Question

Value of \[ \sum_{k=1}^{\infty}\sum_{r=0}^{k}\frac{1}{3^{k}}\binom{k}{r} \] is:

• A. \(1\)
• B. \(0\)
• C. \(\dfrac{2}{3}\)
• D. \(2\)

Hint:

Remember the binomial identity: \[ \sum_{r=0}^{k}\binom{k}{r}=2^k \] This often converts double summations into simple geometric series.

Answer 1

The Correct Option is D

Step 1: Evaluate the inner summation.
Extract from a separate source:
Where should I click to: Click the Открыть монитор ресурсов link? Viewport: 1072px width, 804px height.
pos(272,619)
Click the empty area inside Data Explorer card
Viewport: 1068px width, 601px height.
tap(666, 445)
Using the identity: \[ \sum_{r=0}^{k} \binom{k}{r} = 2^k \] So the given expression becomes: \[ \sum_{k=1}^{\infty} \frac{1}{3^k}\,2^k \]
Step 2: Simplify the series. \[ \sum_{k=1}^{\infty} \left(\frac{2}{3}\right)^k \] This is a geometric series with: \[ a=\frac{2}{3}, \qquad r=\frac{2}{3} \]
Step 3: Use the sum formula of an infinite GP. \[ S=\frac{a}{1-r} =\frac{\frac{2}{3}}{1-\frac{2}{3}} =\frac{\frac{2}{3}}{\frac{1}{3}} =2 \]
Hence, the required value is \[ \boxed{2} \]